The NSPCC said "behind the facade of trust and respect, Michael Oluronbi used fear and manipulation to subject children to unthinkable abuse" and his wife Juliana "contributed to the trauma inflicted on these children."

===Arrest===
The Oluronbis were eventually caught after a victim reported the crimes to police. In May 2018, Michael Oluronbi was arrested at Birmingham Airport when attempting to flee to his native Nigeria, shortly after a victim confronted him. Police said he had been continuing to work as a pastor until then.

==Trial==
Michael Oluronbi faced 32 charges, all of which he denied. He and his wife went on trial for nine weeks, ending in January 2020, and he was convicted on 24 charges, with the jury unable to decide on a further six.

===Media restrictions===
During the trial, the media was prohibited from reporting on the court proceedings or on the crimes. These could only be reported after the judge lifted the legal restrictions on 14 January 2020, when the Crown Prosecution Service announced it would not seek a retrial.

===Convictions===
On 10 January 2020, the two defendants were each convicted of multiple child sexual offences. Michael Oluronbi's 24 convictions included 15 counts of rape. All three of his wife's convictions were for "aiding and abetting rape" by organising concealment abortions. Georgina Hewins of the Crown Prosecution Service said: "This case involved the serious and sustained sexual abuse of vulnerable young children by a religious leader. The young age of the victims greatly increases the seriousness of the offences." She praised the victims' "great courage" which enabled the abusers' "despicable and lawless behaviour" to be known.
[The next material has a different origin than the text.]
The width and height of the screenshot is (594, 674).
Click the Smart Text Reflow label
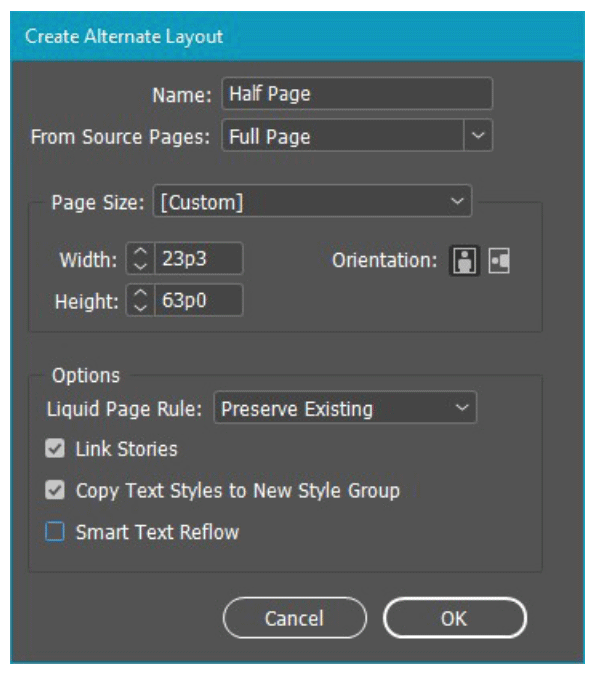pos(157,532)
Detective Inspector Dave Sproson of West Midlands Police said: "These were sickening crimes committed against children who had put their trust in Oluronbi and looked up to him. I hope his conviction offers some closure to the victims and I would like to thank them for their bravery throughout the trial."

===Sentences===

| Perpetrator | Age | Convictions | Sentence |
|---|---|---|---|
| Michael Oluronbi (leader) | 60 | Rape (15 counts), sexual assault (2 counts), indecent assault (7 counts) | 34 years |
| Juliana Oluronbi (leader's wife) | 58 | Aiding a rape of a child (2 counts), aiding a rape of an adult | 11 years |

On 6 March 2020, Michael Oluronbi and his wife Juliana were jailed for 34 years and 11 years respectively. Judge Sarah Buckingham called Oluronbi "arrogant, selfish, and vain." Sentencing, she said: "The children feared you and this enabled you to continue your grip. Your offending has had an extreme and severe impact on all of your complainants[...] In my judgment, your offending must be one of the worst cases of sexual abuse of multiple children to come before the courts."